= Problem =
The first line of the entries through the line bearing "Task: Reload the apple.com page": copy these lines exactly and return nothing else.

···

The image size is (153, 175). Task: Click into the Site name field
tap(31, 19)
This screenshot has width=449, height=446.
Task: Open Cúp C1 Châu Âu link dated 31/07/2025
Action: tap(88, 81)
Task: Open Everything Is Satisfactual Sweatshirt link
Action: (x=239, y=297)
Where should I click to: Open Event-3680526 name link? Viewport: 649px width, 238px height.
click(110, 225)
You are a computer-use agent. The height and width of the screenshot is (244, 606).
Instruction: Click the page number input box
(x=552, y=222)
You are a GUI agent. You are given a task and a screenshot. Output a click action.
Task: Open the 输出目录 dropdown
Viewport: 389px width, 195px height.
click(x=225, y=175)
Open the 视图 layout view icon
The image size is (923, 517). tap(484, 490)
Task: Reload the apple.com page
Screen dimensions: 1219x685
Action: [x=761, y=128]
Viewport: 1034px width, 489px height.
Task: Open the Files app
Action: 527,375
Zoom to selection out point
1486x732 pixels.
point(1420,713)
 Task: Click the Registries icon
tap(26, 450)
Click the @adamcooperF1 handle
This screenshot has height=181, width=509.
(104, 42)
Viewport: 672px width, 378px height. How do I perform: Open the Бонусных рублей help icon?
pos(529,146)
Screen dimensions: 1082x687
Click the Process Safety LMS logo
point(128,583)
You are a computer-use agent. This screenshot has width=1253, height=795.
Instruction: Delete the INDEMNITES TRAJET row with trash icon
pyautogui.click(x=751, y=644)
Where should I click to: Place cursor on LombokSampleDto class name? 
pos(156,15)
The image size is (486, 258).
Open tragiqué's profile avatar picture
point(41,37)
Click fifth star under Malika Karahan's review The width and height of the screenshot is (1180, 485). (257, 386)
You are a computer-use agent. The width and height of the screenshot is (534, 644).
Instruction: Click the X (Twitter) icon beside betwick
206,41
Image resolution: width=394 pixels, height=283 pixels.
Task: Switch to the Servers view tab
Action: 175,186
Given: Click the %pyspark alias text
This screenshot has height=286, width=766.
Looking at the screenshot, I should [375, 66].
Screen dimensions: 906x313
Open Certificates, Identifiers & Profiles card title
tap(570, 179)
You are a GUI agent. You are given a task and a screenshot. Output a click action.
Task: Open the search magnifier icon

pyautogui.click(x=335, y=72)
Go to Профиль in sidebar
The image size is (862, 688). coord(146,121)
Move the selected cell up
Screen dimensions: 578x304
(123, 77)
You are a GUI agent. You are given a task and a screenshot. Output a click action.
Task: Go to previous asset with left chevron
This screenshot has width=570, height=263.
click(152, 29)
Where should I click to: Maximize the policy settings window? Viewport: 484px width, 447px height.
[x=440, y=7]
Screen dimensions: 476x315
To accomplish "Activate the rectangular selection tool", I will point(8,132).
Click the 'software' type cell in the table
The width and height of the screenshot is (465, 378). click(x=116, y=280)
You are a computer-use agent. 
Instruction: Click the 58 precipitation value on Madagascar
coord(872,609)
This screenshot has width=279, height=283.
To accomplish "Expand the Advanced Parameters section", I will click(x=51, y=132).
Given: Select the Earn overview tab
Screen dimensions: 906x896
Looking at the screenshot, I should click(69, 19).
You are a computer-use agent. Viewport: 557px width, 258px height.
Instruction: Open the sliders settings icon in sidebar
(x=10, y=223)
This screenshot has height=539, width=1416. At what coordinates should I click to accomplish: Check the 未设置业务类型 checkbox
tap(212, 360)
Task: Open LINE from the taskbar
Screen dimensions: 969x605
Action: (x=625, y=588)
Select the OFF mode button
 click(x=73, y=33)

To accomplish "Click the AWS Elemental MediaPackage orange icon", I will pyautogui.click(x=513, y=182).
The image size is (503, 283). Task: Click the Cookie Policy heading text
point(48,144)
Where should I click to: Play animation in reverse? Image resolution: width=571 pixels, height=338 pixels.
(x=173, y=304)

···

= Exercise result =
The image size is (153, 175). Task: Click into the Site name field
tap(31, 19)
This screenshot has width=449, height=446.
Task: Open Cúp C1 Châu Âu link dated 31/07/2025
Action: tap(88, 81)
Task: Open Everything Is Satisfactual Sweatshirt link
Action: (x=239, y=297)
Where should I click to: Open Event-3680526 name link? Viewport: 649px width, 238px height.
click(110, 225)
You are a computer-use agent. The height and width of the screenshot is (244, 606).
Instruction: Click the page number input box
(x=552, y=222)
You are a GUI agent. You are given a task and a screenshot. Output a click action.
Task: Open the 输出目录 dropdown
Viewport: 389px width, 195px height.
click(x=225, y=175)
Open the 视图 layout view icon
The image size is (923, 517). tap(484, 490)
Task: Reload the apple.com page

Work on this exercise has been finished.